Now, it might be possible to create a chat-bot game that has recursive systems, but the fundamental issue here is that chatbots are essentially just memory banks with confusing UI. No chatbot on the market has the ability to create meaningful content or adapt to changes in the world on any interesting level. You would have to create a backbone that somehow determined what changes needed to happen and then modified the chatbot's memory banks. This would be difficult even without the complex world engine, because generating English that is fun to read is right up there on the list of unsolved problems.

This is the big reason that games with adaptive/generative worlds don't have talking NPCs in their generated parts. Any talking NPCs they have are back in the part of the game that can't be significantly altered by the player's recursive play.

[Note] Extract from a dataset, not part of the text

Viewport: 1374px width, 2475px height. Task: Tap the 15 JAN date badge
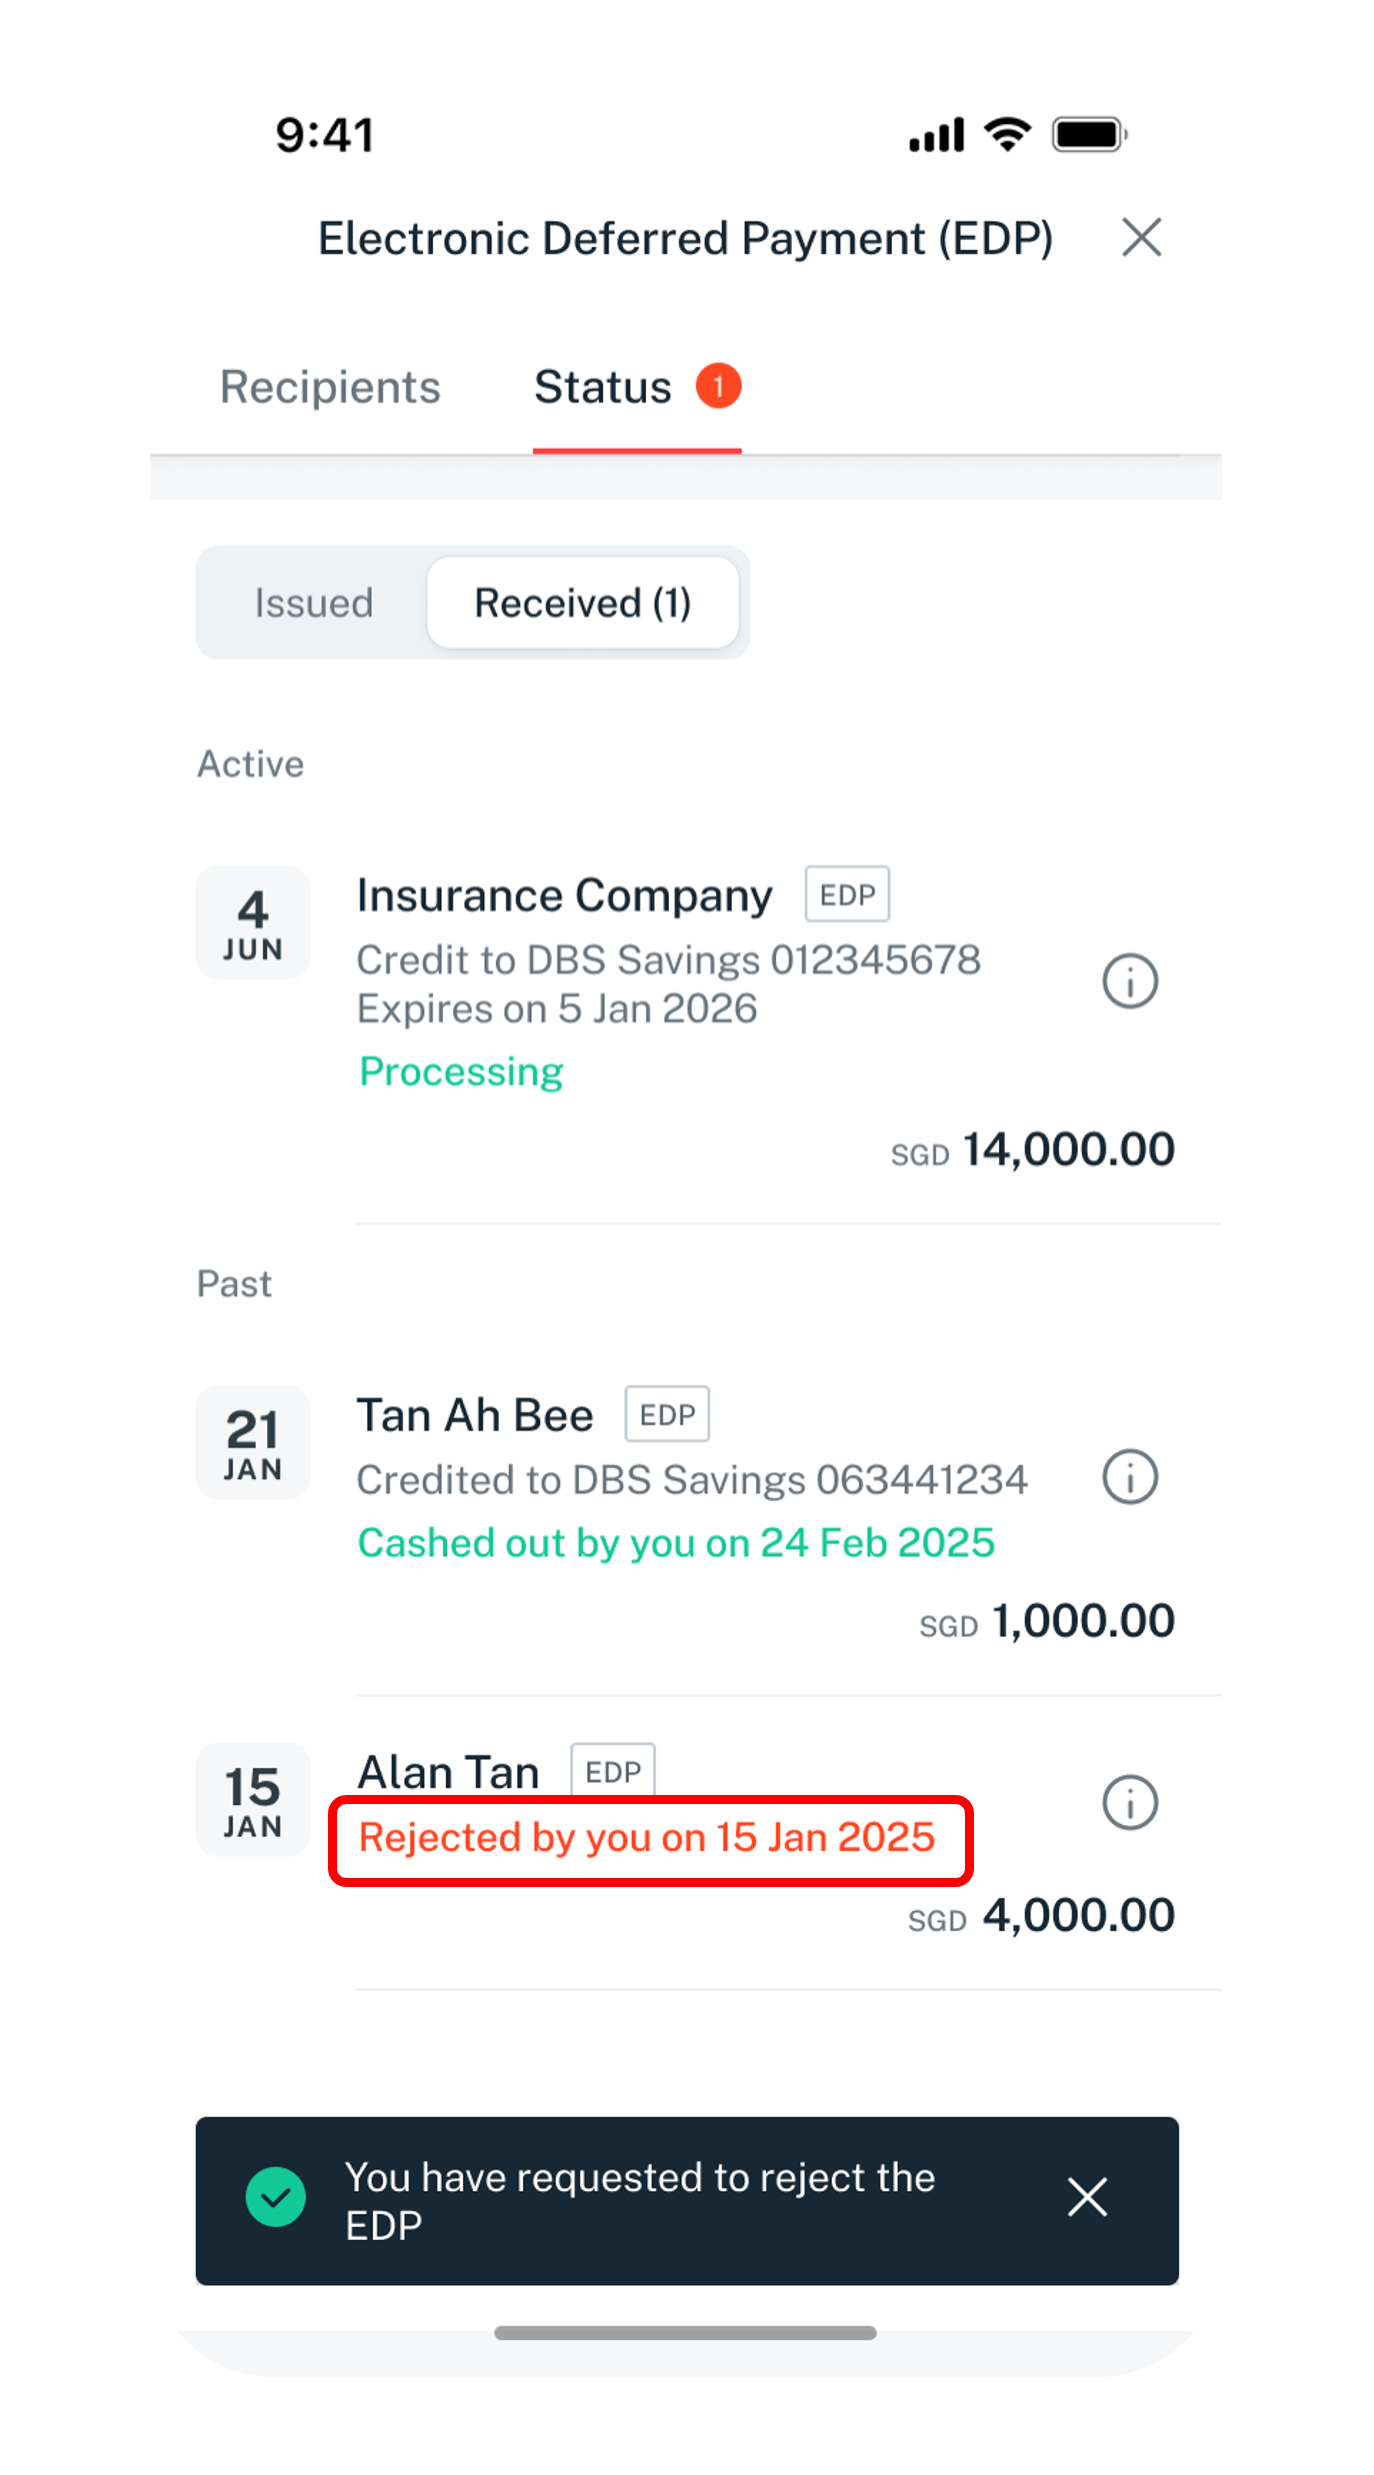(253, 1799)
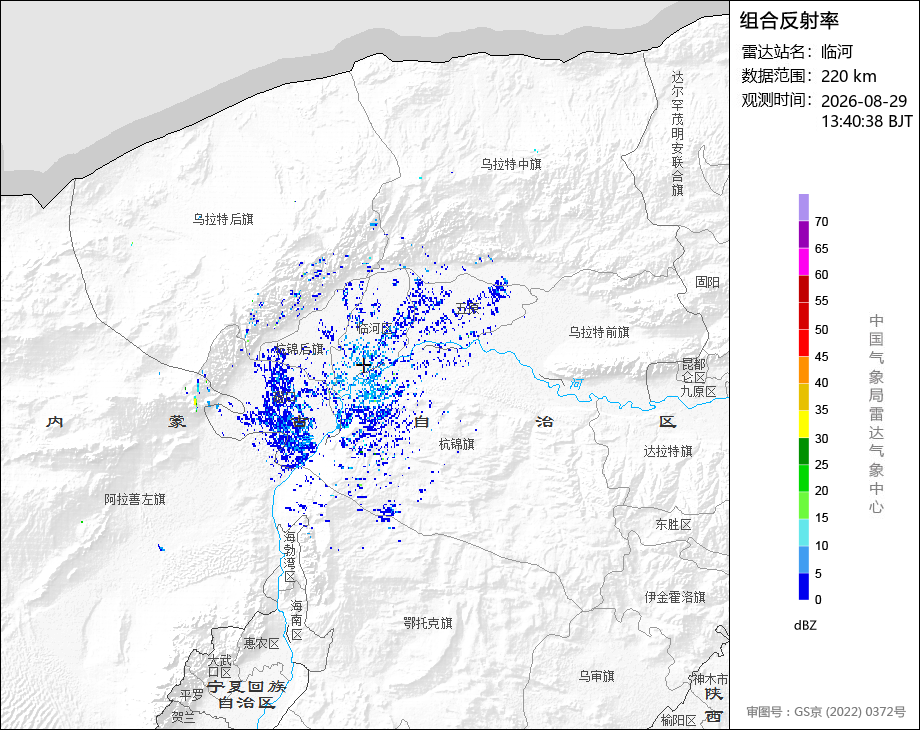
Task: Click the 乌拉特中旗 map label
Action: coord(511,164)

This is why when you talk to, say, characters in Animal Crossing, they always seem so self-obsessed and oblivious. It's because they actually cannot notice when you change the world, except as they are scripted to. They cannot look at what you have done and say, "wait, in order to get to your door I need to wade through a river, what's up with that?" They are not only incapable of that level of logic, they are incapable of generating that kind of text.

This is why graphics are so popular: we have, over the decades, figured out a lot of nifty ways to recombine and adjust graphics to a recursive situation. With some newer games, you can even create completely new graphics inside the game itself - a completely unique face, most commonly.

In some respects, I think it's because graphics is easier. Graphics is simply N-dimensional bits that are linked and moved around algorithmically. Wide cheekbones? Alter the cheek bits a bit. Green skin? Change the color of the skin.

What is language? Written language is a maybe low-dimensional construct that is representing a maybe medium-dimensional construct (spoken language) that is representing some theoretical reality!

But I don't actually think that's any harder. Graphics are just as steeped in cultural references and represent theoretical reality, and graphics are 2D representations of 3D representations. (You can count color as another dimension, I guess.)

Unfortunately, that doesn't mean it's easy. After all, computer graphics aren't easy.

But maybe the same approaches could be taken...

I'll have to think about that, I've gotten off track. What I'm saying is that it's very hard to use chatbots in a recursive game, and that's a restriction I can't bear.